News from the NNI Community - Research Advances Funded by Agencies Participating in the NNI

Scientists at Penn State have developed fiber actuators that mimic the structure of muscle fibers and could lead to advances in robotics, prosthetics, and smart clothing. The fibers consist of highly aligned nanoscale structures, with alternating crystalline and amorphous domains, that can stretch several times their original length when hydrated and can harden and lock in the elongated shape when dried in the extended state (but adding water or heat allows the material to snap back to its original size).

A team of MIT researchers has developed drug-carrying nanoparticles that appear to get into the brain more efficiently than drugs given on their own. Using a human tissue model they designed, which accurately replicates the blood-brain barrier – a barrier between the brain’s blood vessels and brain tissue – the researchers showed that the particles could get into tumors and kill glioblastoma cells. Glioblastoma is an aggressive type of cancer that can occur in the brain or spinal cord.

A team of researchers from Washington State University and the U.S. Department of Energy's Pacific Northwest National Laboratory has shown that a new artificial enzyme can chew through lignin, the tough polymer that helps woody plants hold their shape. Lignin, which is the second most abundant renewable carbon source on Earth, mostly goes to waste as a fuel source. The researchers replaced the peptides that surround the active site of natural enzymes with protein-like molecules called peptoids, which then self-assembled into nanoscale crystalline tubes and sheets. These artificial enzymes are more stable and robust than the natural versions, so they can work at temperatures up to 60 degrees Celsius, a temperature that would destroy a natural enzyme.

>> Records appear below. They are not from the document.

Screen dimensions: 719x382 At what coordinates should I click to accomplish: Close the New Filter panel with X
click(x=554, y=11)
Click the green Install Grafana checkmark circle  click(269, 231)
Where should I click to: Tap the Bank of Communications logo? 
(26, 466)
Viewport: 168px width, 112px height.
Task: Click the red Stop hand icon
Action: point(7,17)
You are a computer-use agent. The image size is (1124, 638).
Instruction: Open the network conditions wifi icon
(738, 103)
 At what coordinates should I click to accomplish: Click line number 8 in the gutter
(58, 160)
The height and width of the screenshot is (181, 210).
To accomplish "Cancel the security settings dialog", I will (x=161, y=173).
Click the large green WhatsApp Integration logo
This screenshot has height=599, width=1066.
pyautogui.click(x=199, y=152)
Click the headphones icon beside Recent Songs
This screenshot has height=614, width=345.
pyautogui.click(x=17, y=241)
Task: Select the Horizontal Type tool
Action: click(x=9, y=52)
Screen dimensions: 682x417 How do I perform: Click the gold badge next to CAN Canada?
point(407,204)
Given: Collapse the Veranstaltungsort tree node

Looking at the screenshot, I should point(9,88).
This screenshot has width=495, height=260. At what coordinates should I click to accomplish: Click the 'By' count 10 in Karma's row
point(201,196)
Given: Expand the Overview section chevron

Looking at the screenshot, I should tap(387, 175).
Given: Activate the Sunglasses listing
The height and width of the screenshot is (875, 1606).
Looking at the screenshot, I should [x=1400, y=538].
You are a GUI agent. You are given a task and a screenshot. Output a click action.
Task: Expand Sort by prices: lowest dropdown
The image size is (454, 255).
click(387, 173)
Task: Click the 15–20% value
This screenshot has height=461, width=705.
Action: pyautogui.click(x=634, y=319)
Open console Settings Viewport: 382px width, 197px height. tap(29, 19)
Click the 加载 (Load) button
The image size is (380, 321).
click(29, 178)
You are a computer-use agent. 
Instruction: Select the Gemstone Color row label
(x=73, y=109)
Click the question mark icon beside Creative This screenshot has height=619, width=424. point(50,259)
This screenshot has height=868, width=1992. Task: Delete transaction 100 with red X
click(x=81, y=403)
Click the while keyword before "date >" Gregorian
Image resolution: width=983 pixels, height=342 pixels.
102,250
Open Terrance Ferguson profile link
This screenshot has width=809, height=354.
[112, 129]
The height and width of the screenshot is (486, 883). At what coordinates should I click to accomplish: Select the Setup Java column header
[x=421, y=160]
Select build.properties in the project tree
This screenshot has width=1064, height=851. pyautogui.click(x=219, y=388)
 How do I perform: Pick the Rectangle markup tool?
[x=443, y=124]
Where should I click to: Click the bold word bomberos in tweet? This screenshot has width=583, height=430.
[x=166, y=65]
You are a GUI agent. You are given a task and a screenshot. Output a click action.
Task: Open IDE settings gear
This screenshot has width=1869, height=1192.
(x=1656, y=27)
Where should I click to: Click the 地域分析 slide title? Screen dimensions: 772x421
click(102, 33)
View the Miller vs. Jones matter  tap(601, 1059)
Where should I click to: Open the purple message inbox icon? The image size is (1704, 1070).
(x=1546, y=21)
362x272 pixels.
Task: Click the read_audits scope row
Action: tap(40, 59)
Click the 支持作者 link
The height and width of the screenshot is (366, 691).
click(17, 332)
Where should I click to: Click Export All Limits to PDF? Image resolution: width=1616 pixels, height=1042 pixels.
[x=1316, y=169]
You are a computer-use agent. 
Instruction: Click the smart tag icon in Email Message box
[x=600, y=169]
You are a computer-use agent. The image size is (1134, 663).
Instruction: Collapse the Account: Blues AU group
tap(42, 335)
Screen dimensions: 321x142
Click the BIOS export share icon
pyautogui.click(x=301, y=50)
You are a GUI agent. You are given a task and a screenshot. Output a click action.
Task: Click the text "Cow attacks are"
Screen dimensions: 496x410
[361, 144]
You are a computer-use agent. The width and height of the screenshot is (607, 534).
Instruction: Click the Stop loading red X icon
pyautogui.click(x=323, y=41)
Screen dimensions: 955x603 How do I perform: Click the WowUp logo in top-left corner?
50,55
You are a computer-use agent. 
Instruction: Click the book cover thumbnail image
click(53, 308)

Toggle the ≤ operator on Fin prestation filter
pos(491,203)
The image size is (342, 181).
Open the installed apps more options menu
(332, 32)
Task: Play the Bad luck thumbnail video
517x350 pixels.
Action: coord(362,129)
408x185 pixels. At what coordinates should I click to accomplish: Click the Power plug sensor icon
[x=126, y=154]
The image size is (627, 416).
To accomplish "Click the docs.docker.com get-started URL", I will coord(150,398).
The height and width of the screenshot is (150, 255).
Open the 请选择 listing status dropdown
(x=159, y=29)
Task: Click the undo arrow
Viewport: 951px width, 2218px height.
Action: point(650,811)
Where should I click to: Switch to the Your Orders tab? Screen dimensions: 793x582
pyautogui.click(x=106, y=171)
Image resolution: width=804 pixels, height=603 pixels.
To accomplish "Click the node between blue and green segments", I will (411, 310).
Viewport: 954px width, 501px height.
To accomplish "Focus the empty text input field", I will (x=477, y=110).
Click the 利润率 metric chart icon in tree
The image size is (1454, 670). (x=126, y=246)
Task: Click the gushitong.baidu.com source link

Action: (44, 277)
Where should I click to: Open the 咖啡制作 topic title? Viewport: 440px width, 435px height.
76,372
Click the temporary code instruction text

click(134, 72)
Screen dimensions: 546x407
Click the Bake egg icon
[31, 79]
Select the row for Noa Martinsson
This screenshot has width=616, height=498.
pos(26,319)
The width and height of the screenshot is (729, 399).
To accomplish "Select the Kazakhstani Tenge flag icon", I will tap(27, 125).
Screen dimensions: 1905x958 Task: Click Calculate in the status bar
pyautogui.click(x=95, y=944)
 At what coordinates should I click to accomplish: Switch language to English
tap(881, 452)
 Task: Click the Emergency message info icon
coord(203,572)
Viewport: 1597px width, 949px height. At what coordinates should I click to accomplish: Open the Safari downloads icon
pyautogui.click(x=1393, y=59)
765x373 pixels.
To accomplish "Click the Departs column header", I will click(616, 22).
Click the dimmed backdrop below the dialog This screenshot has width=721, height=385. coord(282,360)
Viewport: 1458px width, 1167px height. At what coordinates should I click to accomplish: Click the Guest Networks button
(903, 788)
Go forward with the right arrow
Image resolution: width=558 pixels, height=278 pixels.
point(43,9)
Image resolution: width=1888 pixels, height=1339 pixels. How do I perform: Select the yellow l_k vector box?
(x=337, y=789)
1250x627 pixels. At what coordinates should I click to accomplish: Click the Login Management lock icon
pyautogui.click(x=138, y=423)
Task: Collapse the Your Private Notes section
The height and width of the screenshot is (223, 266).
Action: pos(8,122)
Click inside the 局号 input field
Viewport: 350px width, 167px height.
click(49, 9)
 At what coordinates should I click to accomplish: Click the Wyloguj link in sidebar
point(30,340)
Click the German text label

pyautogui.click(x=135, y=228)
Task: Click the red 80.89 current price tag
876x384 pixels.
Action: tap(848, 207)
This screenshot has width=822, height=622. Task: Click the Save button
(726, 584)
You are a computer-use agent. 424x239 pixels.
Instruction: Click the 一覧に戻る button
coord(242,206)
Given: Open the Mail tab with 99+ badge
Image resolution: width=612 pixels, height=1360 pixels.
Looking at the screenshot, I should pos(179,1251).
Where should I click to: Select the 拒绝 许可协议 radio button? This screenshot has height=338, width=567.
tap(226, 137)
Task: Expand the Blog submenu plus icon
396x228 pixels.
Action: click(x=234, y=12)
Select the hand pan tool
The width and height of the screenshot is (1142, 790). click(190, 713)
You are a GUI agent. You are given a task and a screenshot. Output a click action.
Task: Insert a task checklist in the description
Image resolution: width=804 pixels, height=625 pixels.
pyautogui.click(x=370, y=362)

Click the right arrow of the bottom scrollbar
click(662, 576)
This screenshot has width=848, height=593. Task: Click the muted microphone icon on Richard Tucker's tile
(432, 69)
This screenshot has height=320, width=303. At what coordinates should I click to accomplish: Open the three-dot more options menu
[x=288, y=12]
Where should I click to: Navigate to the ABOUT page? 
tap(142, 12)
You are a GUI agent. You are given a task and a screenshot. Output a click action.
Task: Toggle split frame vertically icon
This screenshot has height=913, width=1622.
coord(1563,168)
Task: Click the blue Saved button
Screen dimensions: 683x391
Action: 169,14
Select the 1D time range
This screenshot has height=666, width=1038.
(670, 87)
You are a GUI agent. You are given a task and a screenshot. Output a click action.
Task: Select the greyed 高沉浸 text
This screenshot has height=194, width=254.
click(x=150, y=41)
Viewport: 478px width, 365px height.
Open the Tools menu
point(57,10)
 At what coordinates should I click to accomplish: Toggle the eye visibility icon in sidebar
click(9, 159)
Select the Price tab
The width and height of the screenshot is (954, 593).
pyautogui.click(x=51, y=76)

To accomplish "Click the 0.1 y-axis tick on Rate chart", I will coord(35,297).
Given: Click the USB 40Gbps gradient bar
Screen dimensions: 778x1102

Researchers at The University of Texas M. D. Anderson Cancer Center have developed an ultrasound-guided cancer immunotherapy platform that generates systemic antitumor immunity and improves the therapeutic efficacy of immune checkpoint inhibitors. This approach uses nanocomplexes combined with microbubbles to effectively deliver a chemical compound involved in anticancer immunity into immune cells. In a preclinical study, the strategy demonstrated a complete tumor eradication rate of 60% when administered as monotherapy in breast cancer models.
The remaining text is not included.